Directions for this task
Reproduce the lines from the one containing "Task: Click the generated cat sculpture image" through the one containing "Action: [x=505, y=433]", including both of those lines, and leave out the pictures.

* START Records shown *

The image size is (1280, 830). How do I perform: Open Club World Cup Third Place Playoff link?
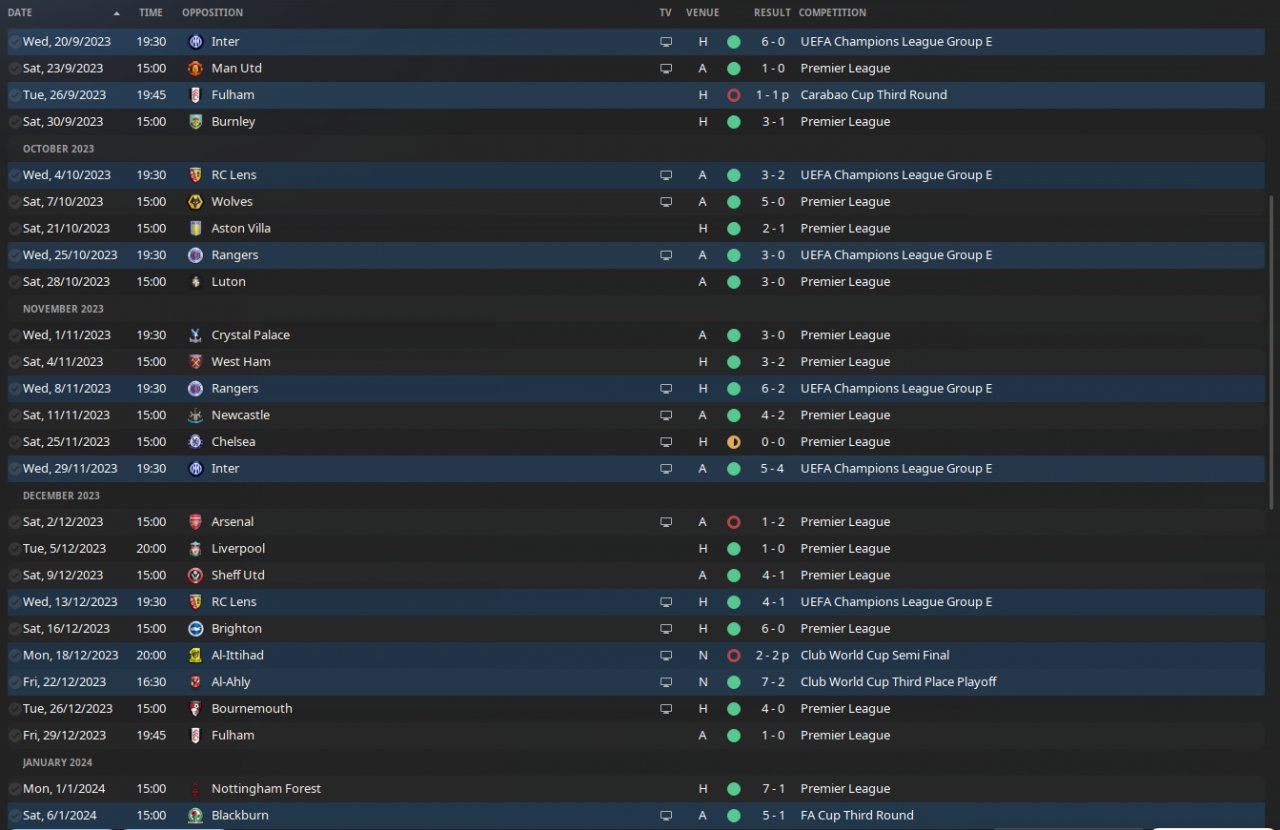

* END Records shown *
* START Records shown *

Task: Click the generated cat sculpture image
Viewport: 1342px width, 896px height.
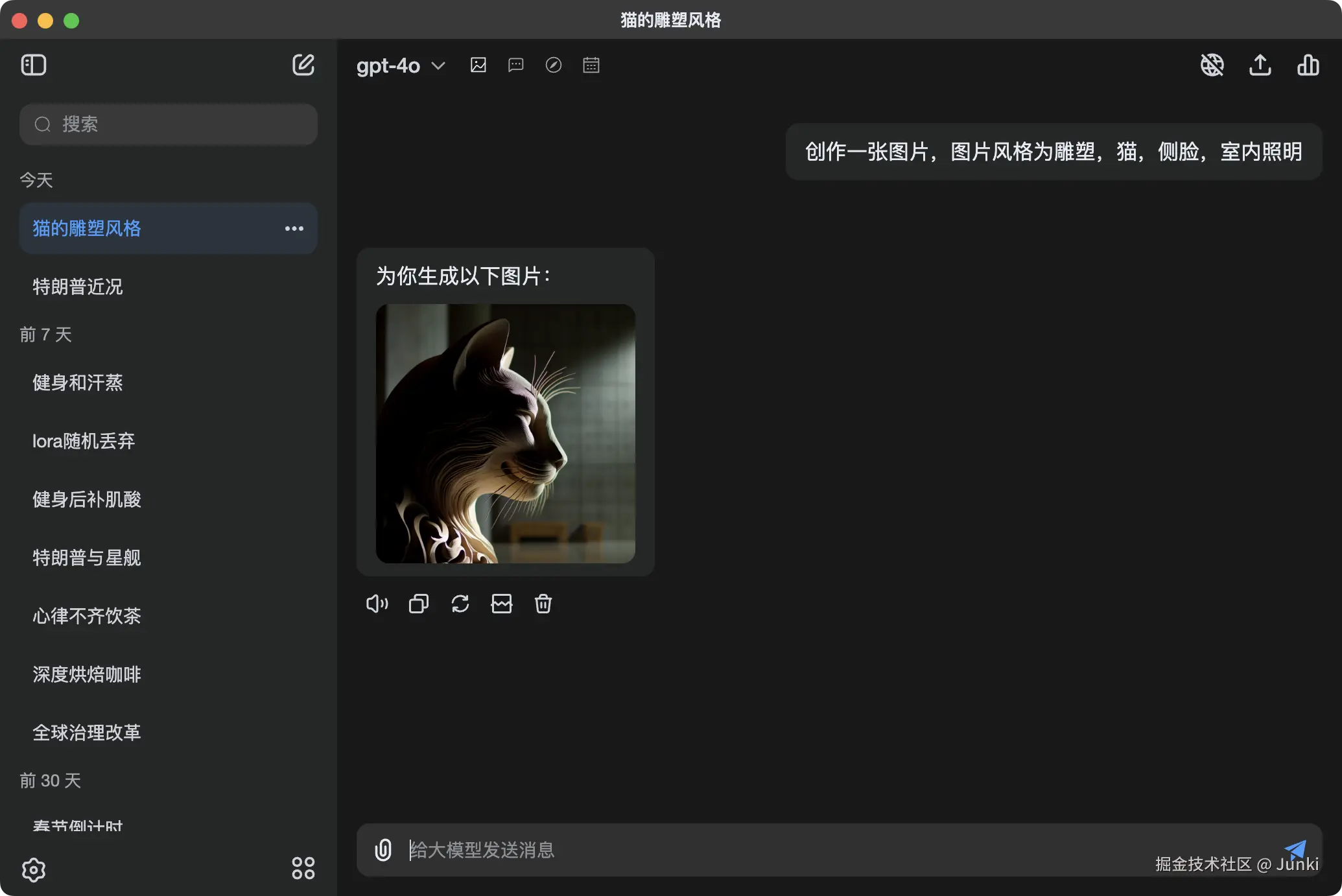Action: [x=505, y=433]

* END Records shown *
* START Records shown *

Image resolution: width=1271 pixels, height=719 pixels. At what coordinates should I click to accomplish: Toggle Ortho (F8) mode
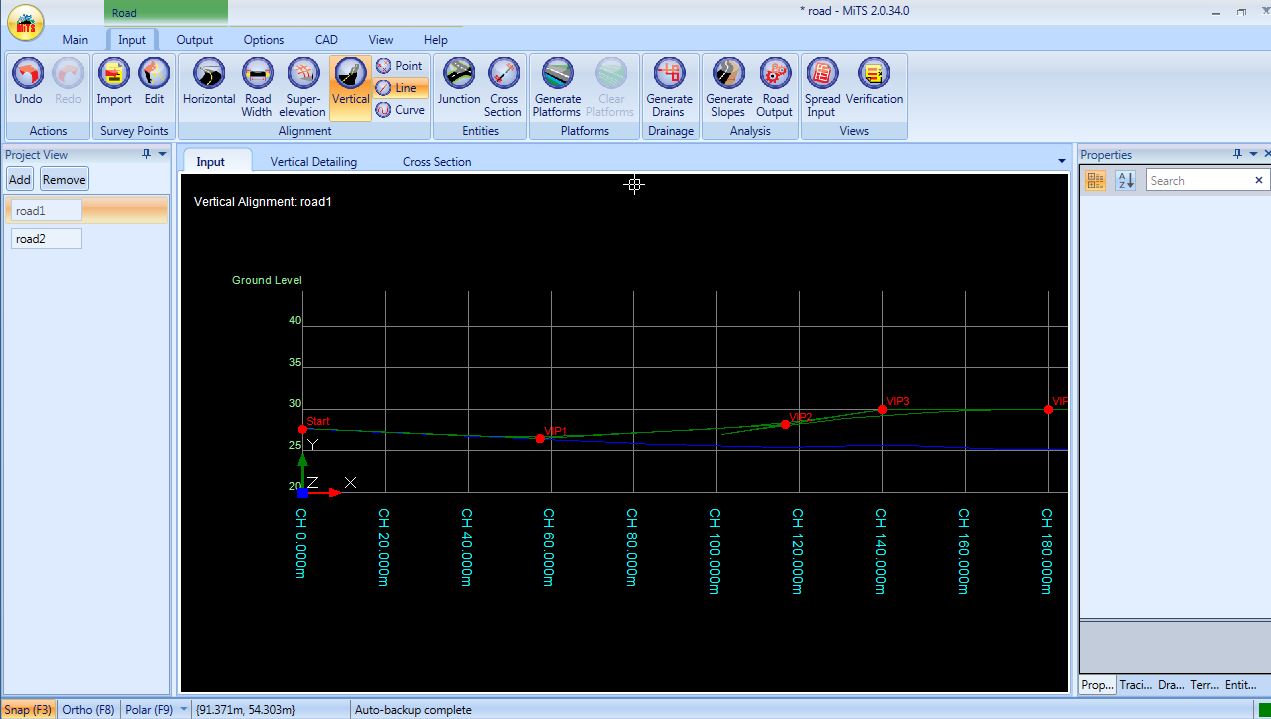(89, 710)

* END Records shown *

Result below
Task: Click the generated cat sculpture image
Viewport: 1342px width, 896px height.
Action: [x=505, y=433]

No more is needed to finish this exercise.